L'avvocato Leoni entrò nella sala, e salutò monsignor Pagni.

—Benvenuto, signor avvocato, disse questi. Vedete che ho mantenuta la promessa che vi feci in casa della principessa Rizzi. A voi è affidata la difesa degli accusati.

—Ho ottenuta la grazia, disse Leoni, e sono quasi pentito di averla impetrata.

—Eh capisco! soggiunse Marini, col suo risolino. Riandando il processo, vi siete persuaso anche voi della scelleraggine dei vostri difesi.

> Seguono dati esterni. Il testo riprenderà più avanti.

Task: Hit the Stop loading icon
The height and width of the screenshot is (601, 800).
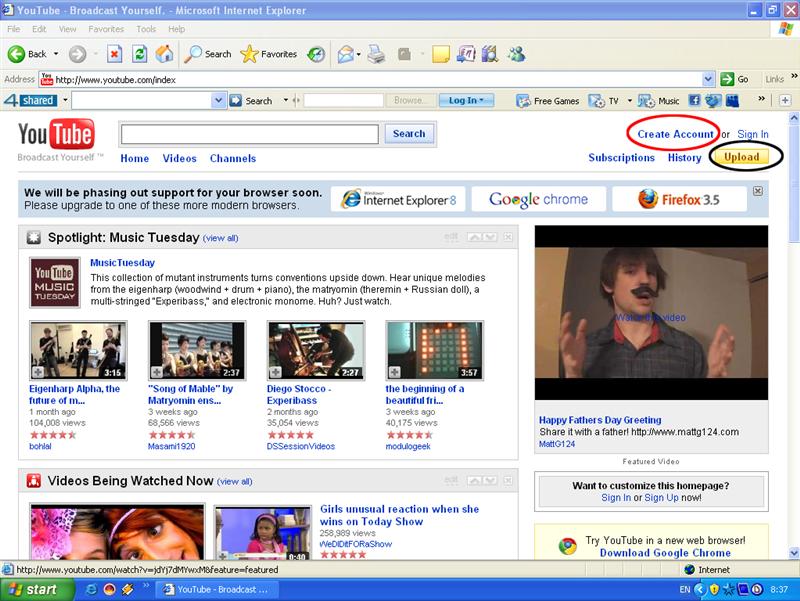Action: tap(115, 54)
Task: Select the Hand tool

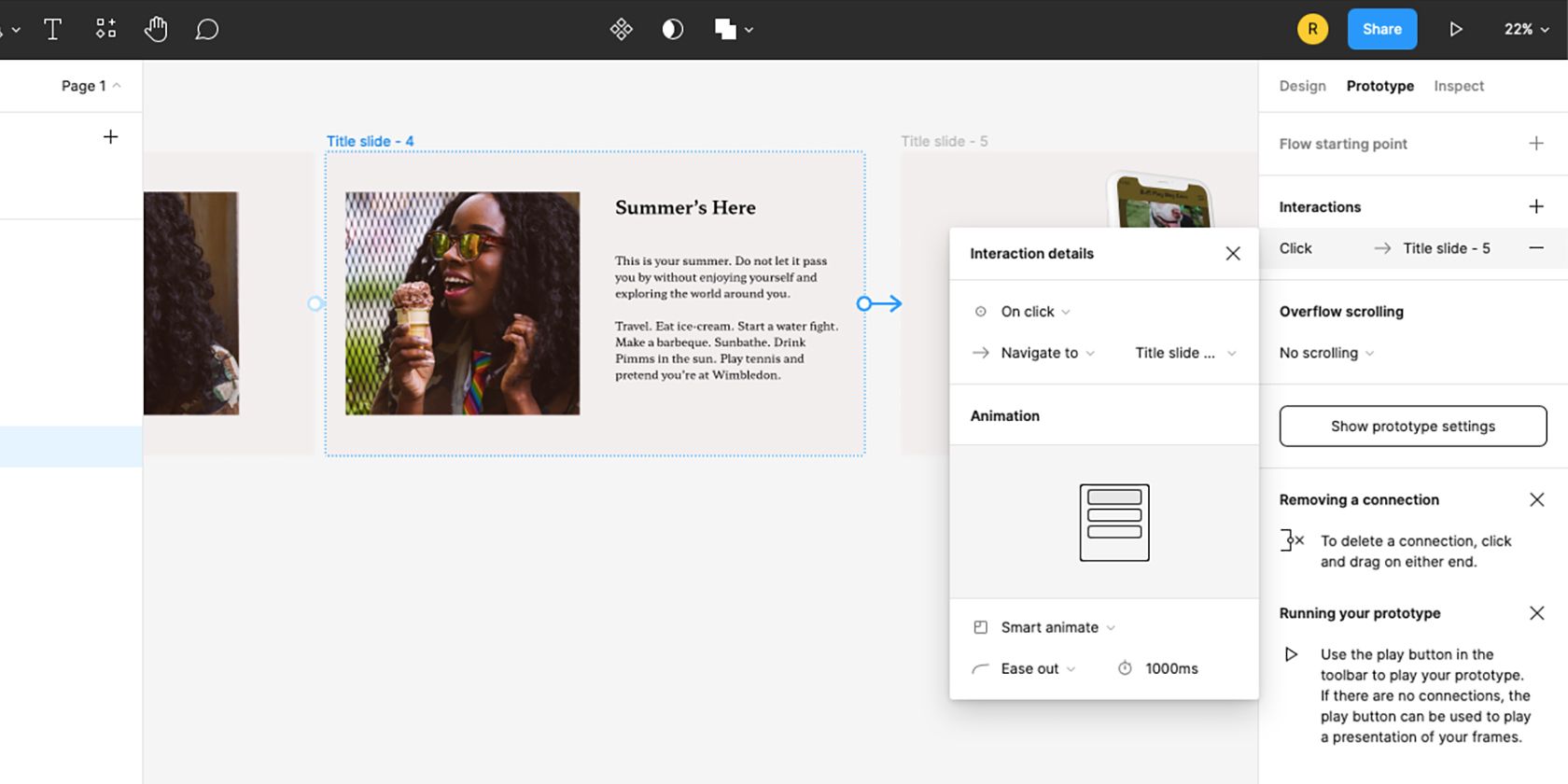Action: pyautogui.click(x=156, y=30)
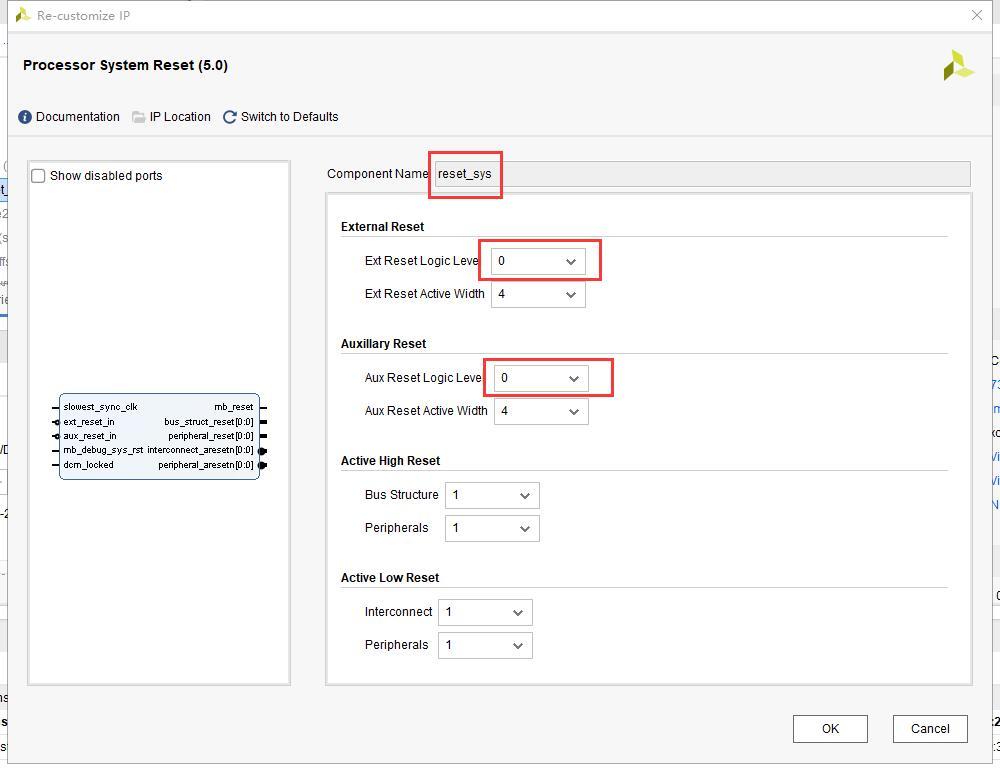Click the ext_reset_in port on IP symbol
Viewport: 1000px width, 771px height.
(x=89, y=422)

—No, rispose con forza l'avvocato, mi sono anzi convinto della loro innocenza!

—Come?

—Sì, della loro innocenza, e cercherò di trasfondere la mia convinzione nell'animo dei giudici. Ciò che mi rende titubante, e quasi smarrito, è la tremenda responsabilità che pesa sopra di me, ed io diffido delle mie deboli forze. Pazienza! io conosco qual'è il mio dovere, e spero coll'aiuto del Signore di compirlo.

—Dal lato nostro, disse monsignor Pagni, in tuono di compunzione religiosa, non bramiamo altro che di poter seguire i miti consigli della difesa. Preghiamo lo Spirito Santo perchè voglia illuminarci colla sua luce.